Extracted material Start Marker

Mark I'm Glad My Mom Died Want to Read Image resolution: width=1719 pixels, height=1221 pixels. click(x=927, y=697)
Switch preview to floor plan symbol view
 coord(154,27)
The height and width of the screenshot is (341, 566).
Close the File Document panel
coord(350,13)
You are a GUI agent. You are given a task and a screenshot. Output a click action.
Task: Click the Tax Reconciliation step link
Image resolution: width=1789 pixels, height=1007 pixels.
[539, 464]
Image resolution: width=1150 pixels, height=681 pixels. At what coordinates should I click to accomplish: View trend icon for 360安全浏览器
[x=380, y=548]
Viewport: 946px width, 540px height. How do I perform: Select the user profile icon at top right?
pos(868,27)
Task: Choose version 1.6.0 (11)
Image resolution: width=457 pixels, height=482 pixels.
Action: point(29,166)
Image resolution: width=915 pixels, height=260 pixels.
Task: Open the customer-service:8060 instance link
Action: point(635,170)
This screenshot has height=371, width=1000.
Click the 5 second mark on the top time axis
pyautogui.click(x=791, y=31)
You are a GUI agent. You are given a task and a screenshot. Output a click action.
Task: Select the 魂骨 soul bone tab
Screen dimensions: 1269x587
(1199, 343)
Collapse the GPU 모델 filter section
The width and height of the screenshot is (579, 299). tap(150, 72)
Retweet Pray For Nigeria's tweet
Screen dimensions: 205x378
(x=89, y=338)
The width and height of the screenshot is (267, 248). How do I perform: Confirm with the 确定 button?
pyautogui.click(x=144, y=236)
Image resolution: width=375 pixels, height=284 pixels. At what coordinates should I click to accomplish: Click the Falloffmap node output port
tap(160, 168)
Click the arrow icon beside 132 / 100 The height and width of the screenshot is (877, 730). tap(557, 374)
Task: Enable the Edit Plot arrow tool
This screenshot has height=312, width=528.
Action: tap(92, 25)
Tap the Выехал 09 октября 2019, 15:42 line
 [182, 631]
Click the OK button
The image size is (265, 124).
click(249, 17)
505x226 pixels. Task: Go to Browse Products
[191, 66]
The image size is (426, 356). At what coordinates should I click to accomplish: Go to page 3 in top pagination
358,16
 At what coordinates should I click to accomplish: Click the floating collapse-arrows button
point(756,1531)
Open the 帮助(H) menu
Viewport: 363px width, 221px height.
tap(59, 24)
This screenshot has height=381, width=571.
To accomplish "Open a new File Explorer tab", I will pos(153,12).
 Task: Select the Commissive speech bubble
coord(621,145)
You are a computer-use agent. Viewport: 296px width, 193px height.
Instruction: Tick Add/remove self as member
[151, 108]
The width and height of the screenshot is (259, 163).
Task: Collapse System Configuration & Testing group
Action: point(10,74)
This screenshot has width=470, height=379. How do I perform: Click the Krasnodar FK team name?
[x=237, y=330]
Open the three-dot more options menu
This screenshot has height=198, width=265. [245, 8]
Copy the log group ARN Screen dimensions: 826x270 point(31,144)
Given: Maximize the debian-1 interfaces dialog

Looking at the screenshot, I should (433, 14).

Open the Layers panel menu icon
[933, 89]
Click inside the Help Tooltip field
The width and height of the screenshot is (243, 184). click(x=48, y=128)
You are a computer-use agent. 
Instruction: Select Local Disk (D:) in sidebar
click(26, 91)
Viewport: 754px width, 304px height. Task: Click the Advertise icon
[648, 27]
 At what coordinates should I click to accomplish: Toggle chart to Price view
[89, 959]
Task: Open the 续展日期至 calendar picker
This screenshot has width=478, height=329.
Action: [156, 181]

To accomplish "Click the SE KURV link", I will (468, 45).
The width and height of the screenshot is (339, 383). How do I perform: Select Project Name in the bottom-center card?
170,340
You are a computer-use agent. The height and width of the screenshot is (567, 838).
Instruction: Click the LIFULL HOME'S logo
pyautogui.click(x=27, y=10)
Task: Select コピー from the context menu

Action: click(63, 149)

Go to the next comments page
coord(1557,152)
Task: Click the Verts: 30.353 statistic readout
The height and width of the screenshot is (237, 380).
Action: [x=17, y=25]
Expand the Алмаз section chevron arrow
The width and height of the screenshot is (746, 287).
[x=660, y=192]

Extracted material End Marker

How to complete this task:
Copy exactly the line that contains "Go to the next comments page" and all lines after it in the listing above, through the final line, and nothing else.

Answer to the problem:
Go to the next comments page
coord(1557,152)
Task: Click the Verts: 30.353 statistic readout
The height and width of the screenshot is (237, 380).
Action: [x=17, y=25]
Expand the Алмаз section chevron arrow
The width and height of the screenshot is (746, 287).
[x=660, y=192]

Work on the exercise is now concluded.